The reports were based on Kazal's objection to the damage of a "corruption" finding, despite the conclusion in ICAC's final report that: "The Commission is not of the opinion that consideration should be given to obtaining the advice of the DPP with respect to the prosecution of Charif Kazal for an offence under section 249B(2)(b) of the Crimes Act. This is because the Commission does not consider there is sufficient admissible evidence to make out the elements of the offence." ICAC later accepted the advice of the NSW Director of Public Prosecution not to prosecute Charif Kazal for an offence under section 87 of the ICAC Act in relation to his evidence. The second report featured a direct appeal from Mr Kazal to NSW Premier Mike Baird, who agreed to meet the businessman to hear his complaints.

Fairfax Media reported:

The outgoing acting inspector of NSW's anti-graft watchdog has recommended winding back the agency's ability to label people "corrupt" because he says an aspect of the power "undermines the presumption of innocence". Legislation governing the Independent Commission Against Corruption states that such a finding can be made if a person's actions "could" adversely affect those of a public official or authority. People can also be found to have acted corruptly if ICAC decides their actions "could impair" public confidence in public administration, including by fraud or collusive tendering. However John Nicholson, SC, argues the agency should only be able to find a person engaged in corrupt conduct if it "was reasonable" for the commission to expect a "tribunal of fact" would conclude the finding was sustained." Mr Nicholson argues the "problem with the 'could' ... approach is that it undermines the presumption of innocence, which is supposed to apply to all those who remain unconvicted of an offence".
In 2018, almost two years after Walters broke the ICAC/Kazal story, The Australian newspaper revealed Mr Kazal's treatment had been referred to the United Nations Human Rights Committee. In October 2019 The Daily Telegraph reported "the United Nations Human Rights Committee has reactivated an investigation into complaints by Sydney businessman, Charif Kazal, that his human rights have been violated by the NSW anti-corruption watchdog." On November 29 2023 Walters reported on Sky News Australia that the UNHRC had found ICAC had violated Mr Kazal’s human rights, and recommended he be compensated by the Australian Government.

===Sky News Australia===

In September 2021 Walters was appointed as Brisbane Bureau Chief for Sky News Australia. In June 2023 he secured an Australian exclusive interview with US Presidential candidate Robert F Kennedy Junior, who discussed his theories on the assassinations of his father Robert Kennedy and his uncle John F Kennedy, in the 60th anniversary year of the Dallas shooting.

===Print journalism===

In 2009, Walters reported on the proliferation of illegal brothels in NSW for The Daily Telegraph. The largest was subsequently closed down following a council investigation.

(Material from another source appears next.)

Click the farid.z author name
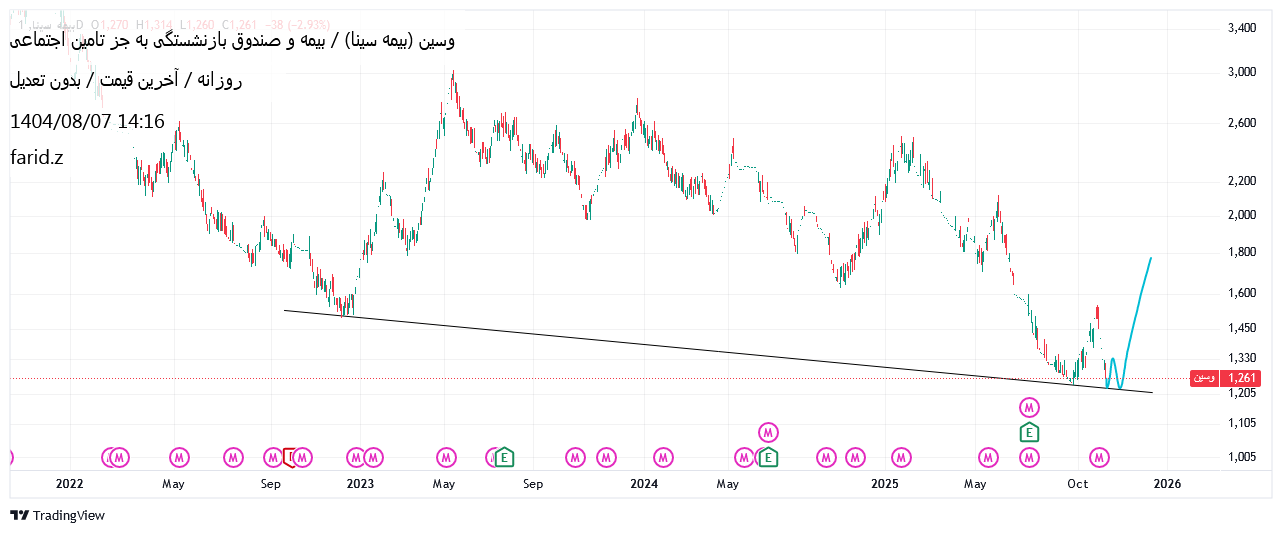The width and height of the screenshot is (1282, 533). pyautogui.click(x=36, y=157)
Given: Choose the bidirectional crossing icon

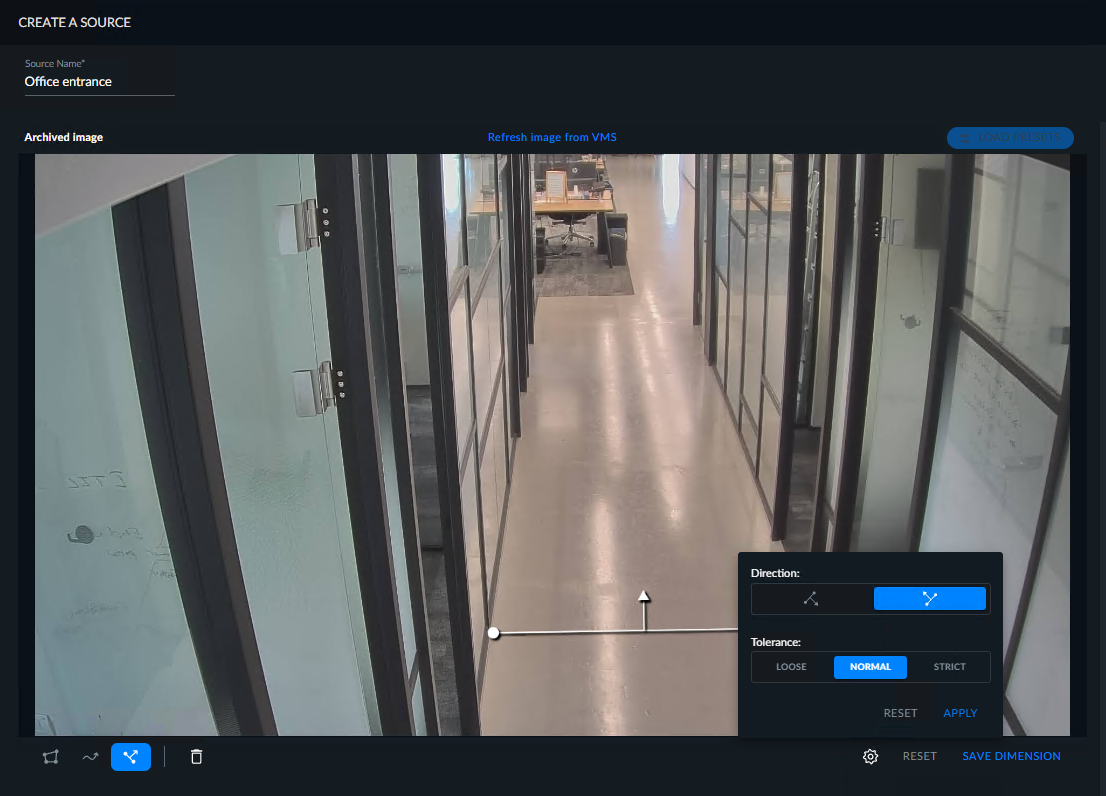Looking at the screenshot, I should (x=930, y=599).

Walters also reported on alleged child sexual abuse in Australian swimming, and a secret police investigation that had been set up to investigate allegations against swimming coach Terry Buck. Four years after he broke the story in 2009 the substance of Walters' coverage was submitted as testimony to the Royal Commission into the Institutional Responses to Child Abuse. Buck was never charged after the same allegations - examined by the Royal Commission - were made to a NSW police taskforce, suddenly disbanded just weeks after its investigations began in the months following the 2000 Sydney Olympic Games.

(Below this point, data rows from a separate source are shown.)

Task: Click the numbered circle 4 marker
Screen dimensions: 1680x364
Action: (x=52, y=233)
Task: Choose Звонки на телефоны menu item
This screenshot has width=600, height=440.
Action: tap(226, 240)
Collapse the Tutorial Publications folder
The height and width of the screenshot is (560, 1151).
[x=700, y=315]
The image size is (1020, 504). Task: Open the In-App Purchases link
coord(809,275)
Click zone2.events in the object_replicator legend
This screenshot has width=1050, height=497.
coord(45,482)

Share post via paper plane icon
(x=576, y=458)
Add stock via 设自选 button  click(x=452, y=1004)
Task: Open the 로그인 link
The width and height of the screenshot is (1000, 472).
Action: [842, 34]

Walters has co-authored four books, Nightmare on Norfolk, about the murder of Janelle Patton, and The Accidental Gangster – the Life and Times of Bela Csidei, The Face Without A Name - Finding Jane Doe and Cold Cases. All were co-written with fellow crime reporter Norm Lipson. Walters was also a regular contributor to The Bulletin magazine.

==Political involvement==

In July 2008 he resigned from the Nine Network to work as a communications adviser to New South Wales Premier Morris Iemma. In 2009 he rejoined The Daily Telegraph, becoming the paper's state political editor before returning to the Seven Network in April 2010.